===== MATERIALS PROVIDED

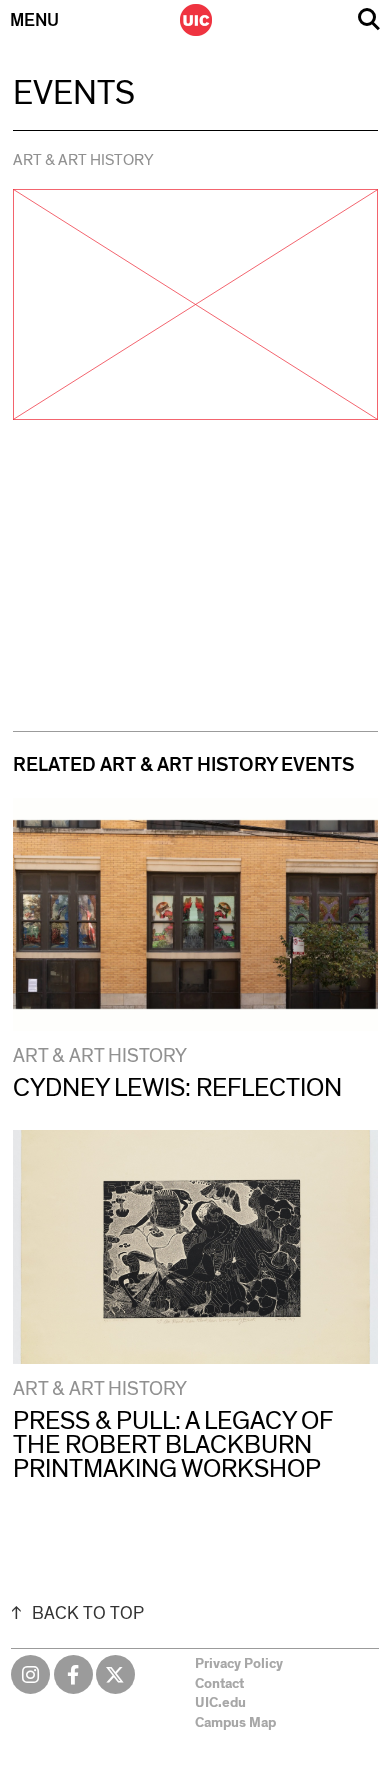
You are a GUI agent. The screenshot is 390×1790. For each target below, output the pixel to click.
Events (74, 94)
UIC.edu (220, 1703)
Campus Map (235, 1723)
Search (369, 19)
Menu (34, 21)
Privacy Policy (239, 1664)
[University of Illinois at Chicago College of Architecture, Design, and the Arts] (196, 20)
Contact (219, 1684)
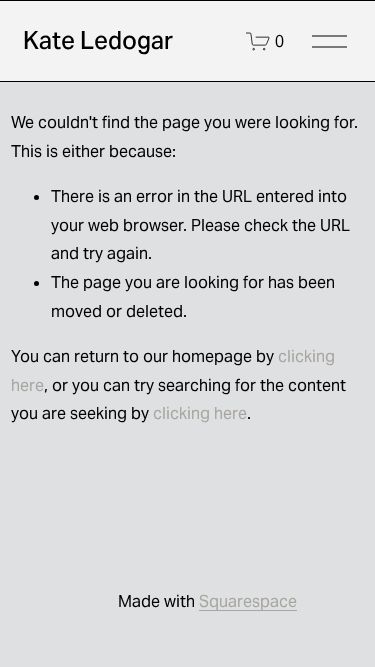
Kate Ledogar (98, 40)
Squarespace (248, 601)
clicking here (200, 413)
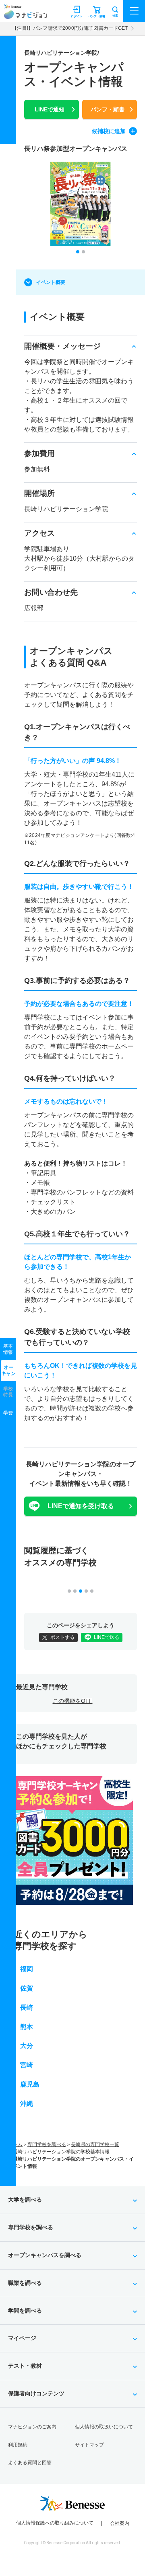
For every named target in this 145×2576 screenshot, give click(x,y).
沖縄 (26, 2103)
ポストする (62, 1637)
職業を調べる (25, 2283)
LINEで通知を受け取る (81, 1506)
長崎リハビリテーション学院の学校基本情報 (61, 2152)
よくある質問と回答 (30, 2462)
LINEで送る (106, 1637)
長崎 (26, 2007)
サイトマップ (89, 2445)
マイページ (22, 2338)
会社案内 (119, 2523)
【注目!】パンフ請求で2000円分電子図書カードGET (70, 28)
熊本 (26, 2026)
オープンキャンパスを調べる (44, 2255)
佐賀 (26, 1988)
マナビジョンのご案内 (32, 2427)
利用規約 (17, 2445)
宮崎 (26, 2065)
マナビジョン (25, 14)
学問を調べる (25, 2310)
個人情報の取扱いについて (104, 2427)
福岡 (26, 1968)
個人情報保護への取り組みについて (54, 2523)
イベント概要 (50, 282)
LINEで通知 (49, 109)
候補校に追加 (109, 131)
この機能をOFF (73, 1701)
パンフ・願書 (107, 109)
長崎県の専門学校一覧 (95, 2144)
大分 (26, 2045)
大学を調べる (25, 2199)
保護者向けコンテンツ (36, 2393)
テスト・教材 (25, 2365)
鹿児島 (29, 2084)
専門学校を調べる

==========

» DIRECTIONS FOR THIS TASK: Only the records themselves, retyped exactly, belong in the answer; please leave all images behind.

» SOLUTION TO THE PROBLEM:
You are a GUI agent. The screenshot is 390×1790. For each target below, output the pixel to click.
Events (74, 94)
UIC.edu (220, 1703)
Campus Map (235, 1723)
Search (369, 19)
Menu (34, 21)
Privacy Policy (239, 1664)
[University of Illinois at Chicago College of Architecture, Design, and the Arts] (196, 20)
Contact (219, 1684)
Kate Ledogar (98, 40)
Squarespace (248, 601)
clicking here (200, 413)
For every named target in this 145×2576 screenshot, give click(x,y).
沖縄 (26, 2103)
ポストする (62, 1637)
職業を調べる (25, 2283)
LINEで通知を受け取る (81, 1506)
長崎リハビリテーション学院の学校基本情報 (61, 2152)
よくある質問と回答 (30, 2462)
LINEで送る (106, 1637)
長崎 (26, 2007)
サイトマップ (89, 2445)
マイページ (22, 2338)
会社案内 (119, 2523)
【注目!】パンフ請求で2000円分電子図書カードGET (70, 28)
熊本 (26, 2026)
オープンキャンパスを調べる (44, 2255)
佐賀 (26, 1988)
マナビジョンのご案内 (32, 2427)
利用規約 (17, 2445)
宮崎 (26, 2065)
マナビジョン (25, 14)
学問を調べる (25, 2310)
個人情報の取扱いについて (104, 2427)
福岡 (26, 1968)
個人情報保護への取り組みについて (54, 2523)
イベント概要 (50, 282)
LINEで通知 (49, 109)
候補校に追加 (109, 131)
この機能をOFF (73, 1701)
パンフ・願書 (107, 109)
長崎県の専門学校一覧 (95, 2144)
大分 (26, 2045)
大学を調べる (25, 2199)
保護者向けコンテンツ (36, 2393)
テスト・教材 (25, 2365)
鹿児島 (29, 2084)
専門学校を調べる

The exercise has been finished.